Word for word, copy the lines beginning at the one with "Task: Click the 上午9:28 timestamp" and ending at the last line below; pictures stay out.

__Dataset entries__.
+++

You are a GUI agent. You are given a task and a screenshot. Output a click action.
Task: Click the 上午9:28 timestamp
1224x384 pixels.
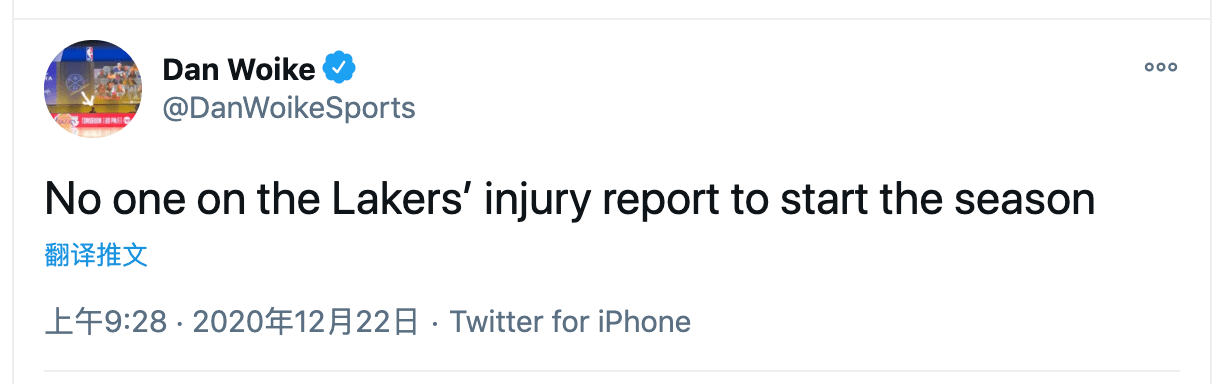pyautogui.click(x=106, y=322)
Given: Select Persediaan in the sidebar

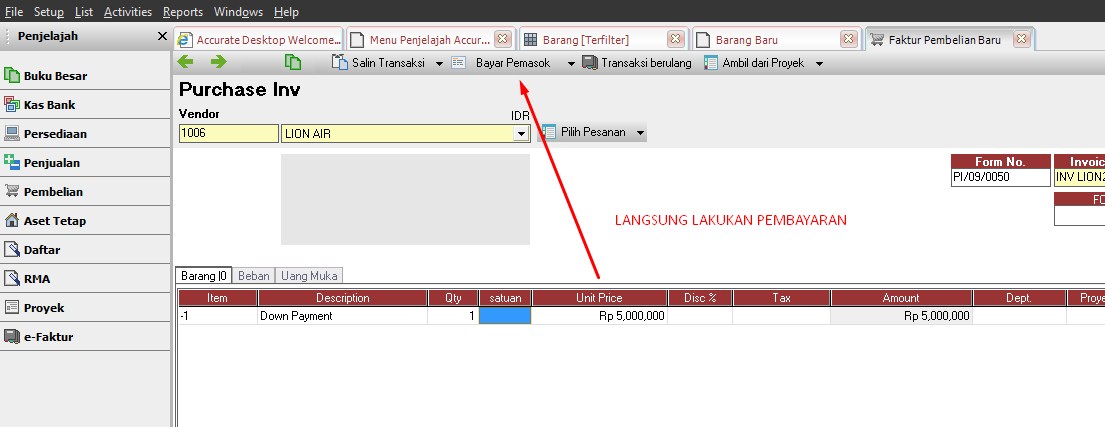Looking at the screenshot, I should click(55, 133).
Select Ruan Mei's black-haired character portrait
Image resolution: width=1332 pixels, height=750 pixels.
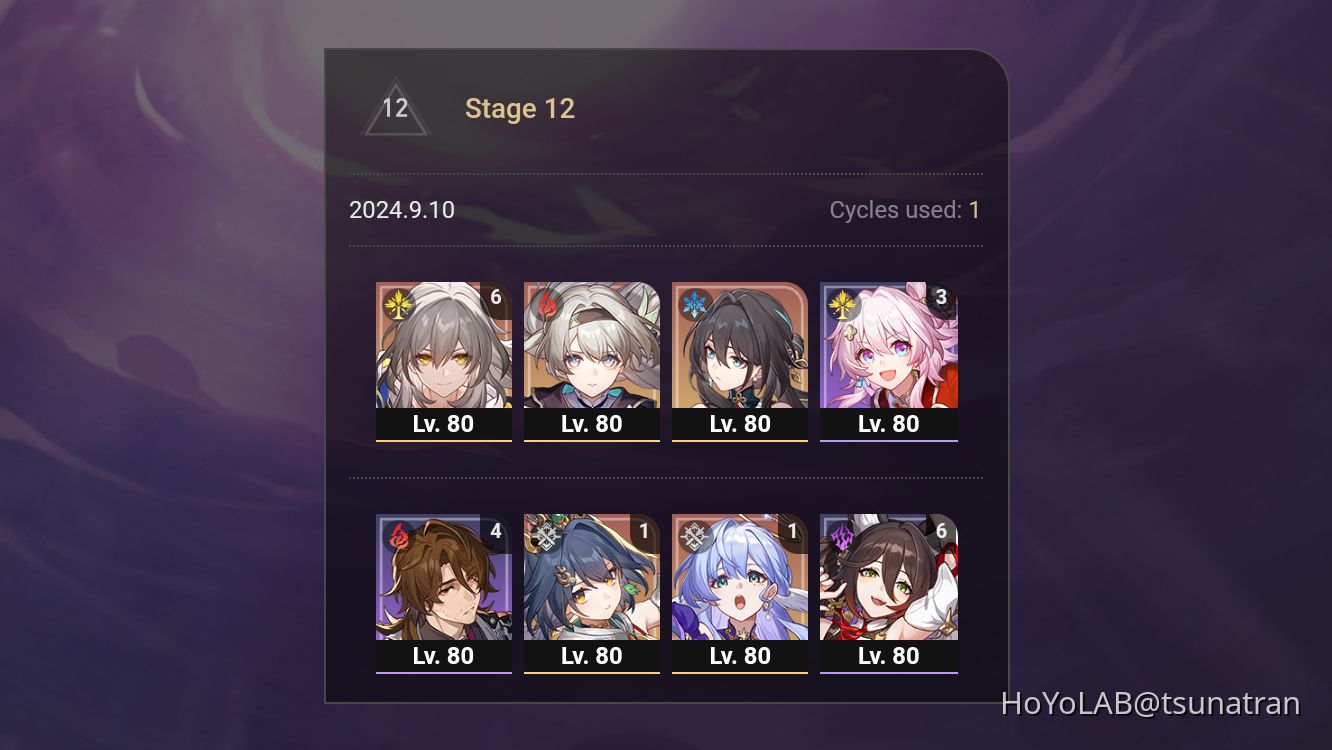pos(740,360)
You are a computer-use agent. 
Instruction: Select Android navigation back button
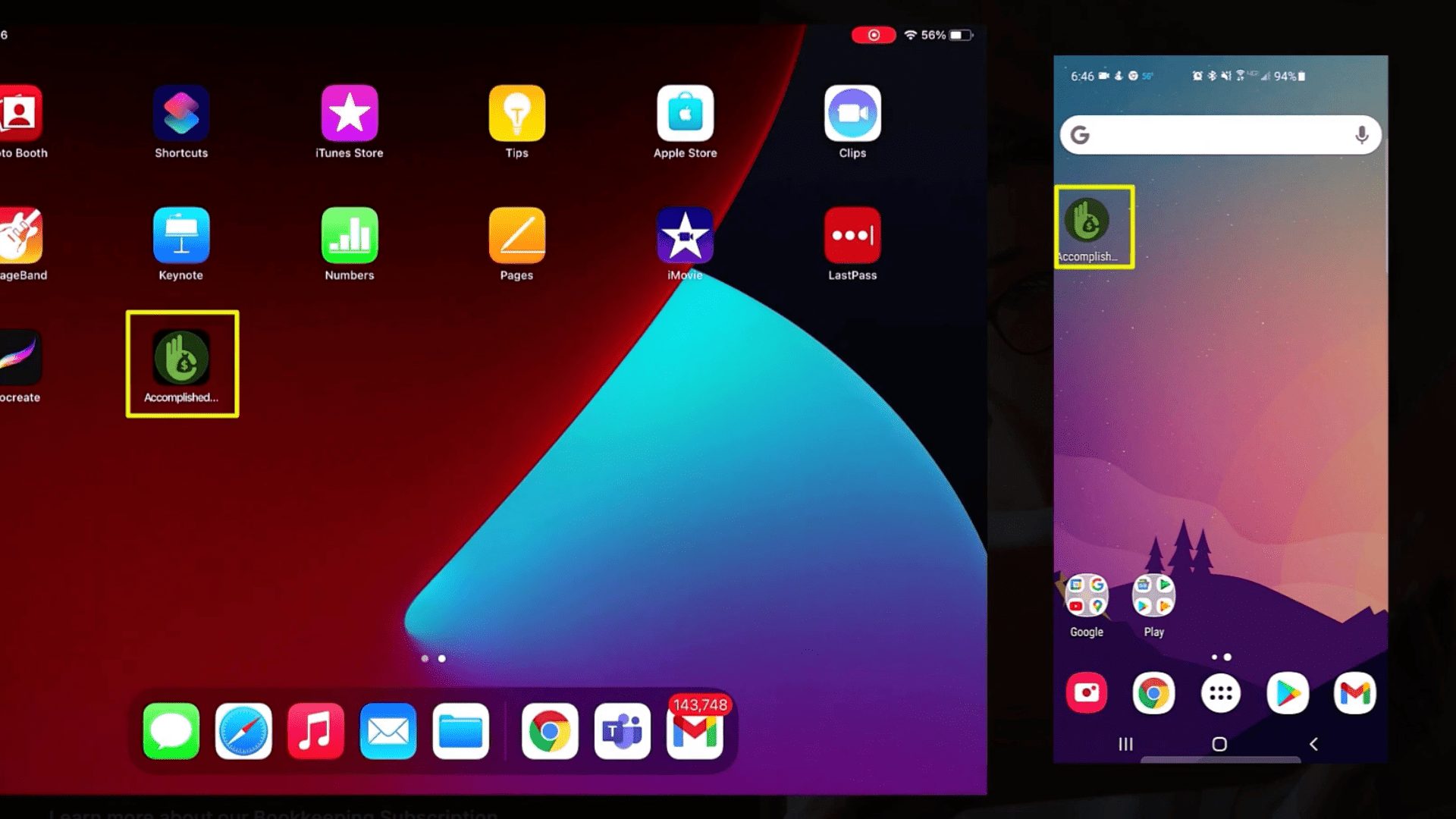click(x=1314, y=744)
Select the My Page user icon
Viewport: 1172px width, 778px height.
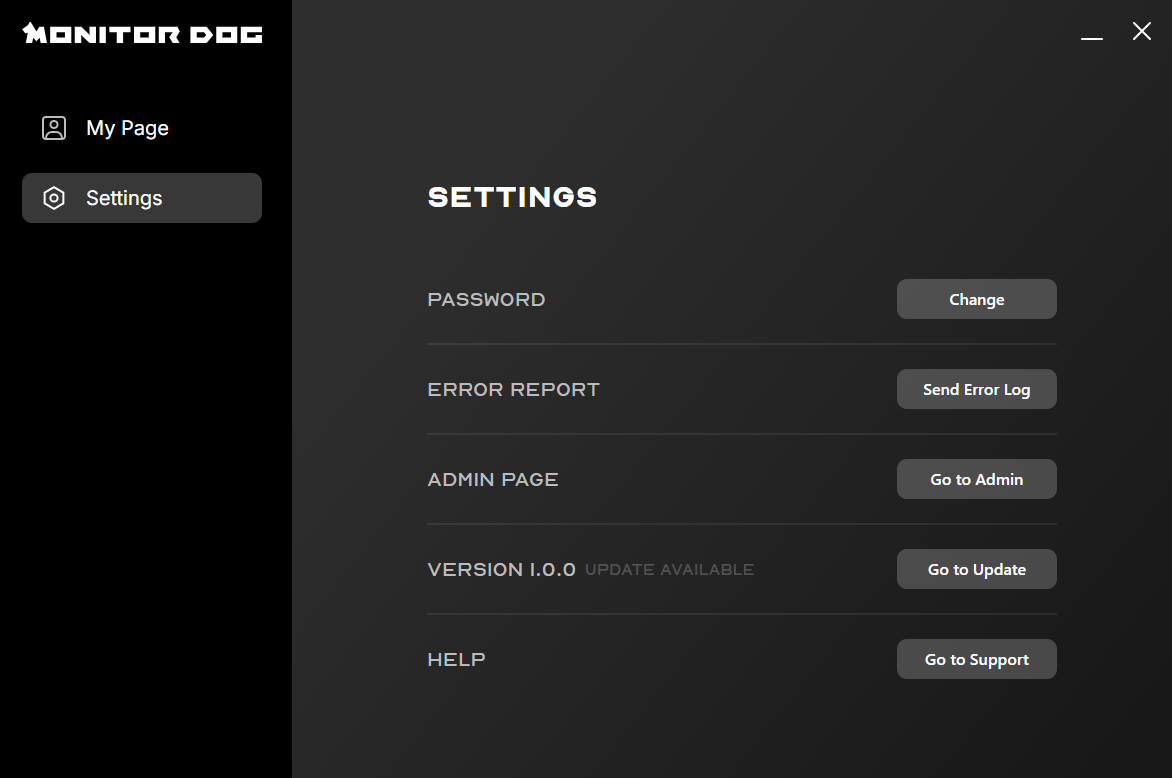click(53, 128)
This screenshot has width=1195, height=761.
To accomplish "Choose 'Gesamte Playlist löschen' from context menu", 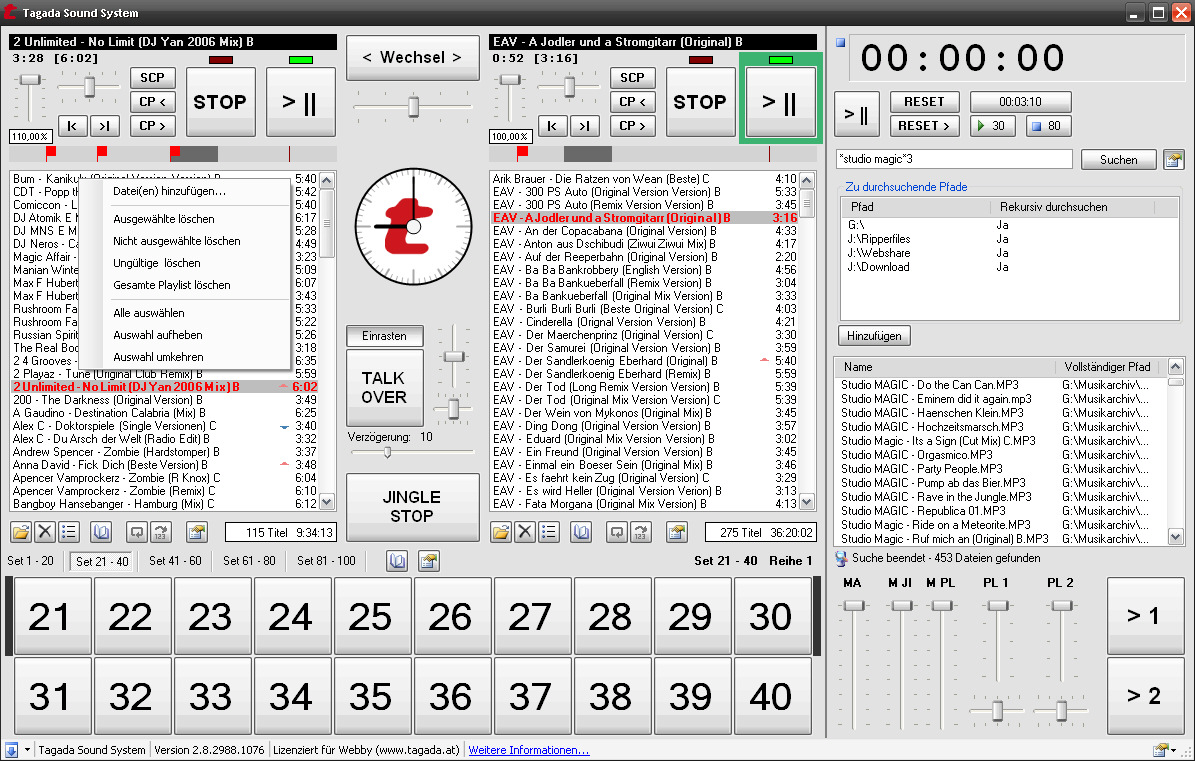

+++

__Result of this exercise__.
Task: Click the 上午9:28 timestamp
1224x384 pixels.
pyautogui.click(x=106, y=322)
Given: Select Persediaan in the sidebar

Looking at the screenshot, I should click(55, 133).
Select Ruan Mei's black-haired character portrait
Image resolution: width=1332 pixels, height=750 pixels.
pos(740,360)
You are a computer-use agent. 
Instruction: Select Android navigation back button
click(x=1314, y=744)
Select the My Page user icon
Viewport: 1172px width, 778px height.
click(53, 128)
This screenshot has width=1195, height=761.
To accomplish "Choose 'Gesamte Playlist löschen' from context menu", 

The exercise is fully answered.